§ **EXERCISE GOAL**: Your task is to give the entries back exactly, leaving nothing out.
··· TASK MATERIAL
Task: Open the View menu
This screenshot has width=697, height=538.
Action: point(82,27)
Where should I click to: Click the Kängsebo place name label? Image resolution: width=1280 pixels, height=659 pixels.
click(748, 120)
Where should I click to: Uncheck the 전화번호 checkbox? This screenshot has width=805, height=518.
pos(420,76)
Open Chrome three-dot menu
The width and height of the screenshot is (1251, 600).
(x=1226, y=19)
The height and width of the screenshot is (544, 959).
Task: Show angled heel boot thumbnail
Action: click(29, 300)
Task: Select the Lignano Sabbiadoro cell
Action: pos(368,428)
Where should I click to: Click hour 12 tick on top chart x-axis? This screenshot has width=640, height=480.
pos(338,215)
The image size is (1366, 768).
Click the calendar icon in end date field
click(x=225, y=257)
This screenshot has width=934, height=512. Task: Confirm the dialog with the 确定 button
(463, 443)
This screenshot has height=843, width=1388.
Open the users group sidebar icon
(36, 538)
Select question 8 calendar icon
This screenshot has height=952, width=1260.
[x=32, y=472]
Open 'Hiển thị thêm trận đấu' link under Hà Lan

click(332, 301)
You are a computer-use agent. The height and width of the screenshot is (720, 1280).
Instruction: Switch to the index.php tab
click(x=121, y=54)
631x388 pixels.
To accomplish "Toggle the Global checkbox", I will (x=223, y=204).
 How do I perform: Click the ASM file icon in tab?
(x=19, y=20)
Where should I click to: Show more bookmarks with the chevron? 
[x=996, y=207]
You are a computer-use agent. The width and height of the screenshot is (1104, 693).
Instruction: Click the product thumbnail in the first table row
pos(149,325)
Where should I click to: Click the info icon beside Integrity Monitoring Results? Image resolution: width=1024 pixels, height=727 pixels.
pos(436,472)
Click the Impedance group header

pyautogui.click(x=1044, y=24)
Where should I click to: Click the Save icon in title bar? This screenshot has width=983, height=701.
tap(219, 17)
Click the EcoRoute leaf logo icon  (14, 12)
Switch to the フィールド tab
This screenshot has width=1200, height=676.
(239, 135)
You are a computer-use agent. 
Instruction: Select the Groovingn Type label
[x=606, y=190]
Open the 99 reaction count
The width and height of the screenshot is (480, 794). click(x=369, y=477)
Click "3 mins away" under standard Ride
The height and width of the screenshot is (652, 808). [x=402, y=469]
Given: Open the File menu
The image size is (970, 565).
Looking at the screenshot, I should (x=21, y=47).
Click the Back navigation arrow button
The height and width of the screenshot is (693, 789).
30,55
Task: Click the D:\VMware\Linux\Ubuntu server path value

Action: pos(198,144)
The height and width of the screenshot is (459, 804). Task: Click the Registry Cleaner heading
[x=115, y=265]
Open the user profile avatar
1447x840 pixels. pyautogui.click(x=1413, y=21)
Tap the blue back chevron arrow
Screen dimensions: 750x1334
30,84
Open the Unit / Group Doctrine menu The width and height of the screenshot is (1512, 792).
······
§ **EXPECTED ANSWER**:
Task: Open the View menu
This screenshot has width=697, height=538.
Action: point(82,27)
Where should I click to: Click the Kängsebo place name label? Image resolution: width=1280 pixels, height=659 pixels.
click(748, 120)
Where should I click to: Uncheck the 전화번호 checkbox? This screenshot has width=805, height=518.
pos(420,76)
Open Chrome three-dot menu
The width and height of the screenshot is (1251, 600).
(x=1226, y=19)
The height and width of the screenshot is (544, 959).
Task: Show angled heel boot thumbnail
Action: click(29, 300)
Task: Select the Lignano Sabbiadoro cell
Action: pos(368,428)
Where should I click to: Click hour 12 tick on top chart x-axis? This screenshot has width=640, height=480.
pos(338,215)
The image size is (1366, 768).
Click the calendar icon in end date field
click(x=225, y=257)
This screenshot has width=934, height=512. Task: Confirm the dialog with the 确定 button
(463, 443)
This screenshot has height=843, width=1388.
Open the users group sidebar icon
(36, 538)
Select question 8 calendar icon
This screenshot has height=952, width=1260.
[x=32, y=472]
Open 'Hiển thị thêm trận đấu' link under Hà Lan

click(332, 301)
You are a computer-use agent. The height and width of the screenshot is (720, 1280).
Instruction: Switch to the index.php tab
click(x=121, y=54)
631x388 pixels.
To accomplish "Toggle the Global checkbox", I will (x=223, y=204).
 How do I perform: Click the ASM file icon in tab?
(x=19, y=20)
Where should I click to: Show more bookmarks with the chevron? 
[x=996, y=207]
You are a computer-use agent. The width and height of the screenshot is (1104, 693).
Instruction: Click the product thumbnail in the first table row
pos(149,325)
Where should I click to: Click the info icon beside Integrity Monitoring Results? Image resolution: width=1024 pixels, height=727 pixels.
pos(436,472)
Click the Impedance group header

pyautogui.click(x=1044, y=24)
Where should I click to: Click the Save icon in title bar? This screenshot has width=983, height=701.
tap(219, 17)
Click the EcoRoute leaf logo icon  (14, 12)
Switch to the フィールド tab
This screenshot has width=1200, height=676.
(239, 135)
You are a computer-use agent. 
Instruction: Select the Groovingn Type label
[x=606, y=190]
Open the 99 reaction count
The width and height of the screenshot is (480, 794). click(x=369, y=477)
Click "3 mins away" under standard Ride
The height and width of the screenshot is (652, 808). [x=402, y=469]
Given: Open the File menu
The image size is (970, 565).
Looking at the screenshot, I should (x=21, y=47).
Click the Back navigation arrow button
The height and width of the screenshot is (693, 789).
30,55
Task: Click the D:\VMware\Linux\Ubuntu server path value

Action: pos(198,144)
The height and width of the screenshot is (459, 804). Task: Click the Registry Cleaner heading
[x=115, y=265]
Open the user profile avatar
1447x840 pixels. pyautogui.click(x=1413, y=21)
Tap the blue back chevron arrow
Screen dimensions: 750x1334
30,84
Open the Unit / Group Doctrine menu The width and height of the screenshot is (1512, 792).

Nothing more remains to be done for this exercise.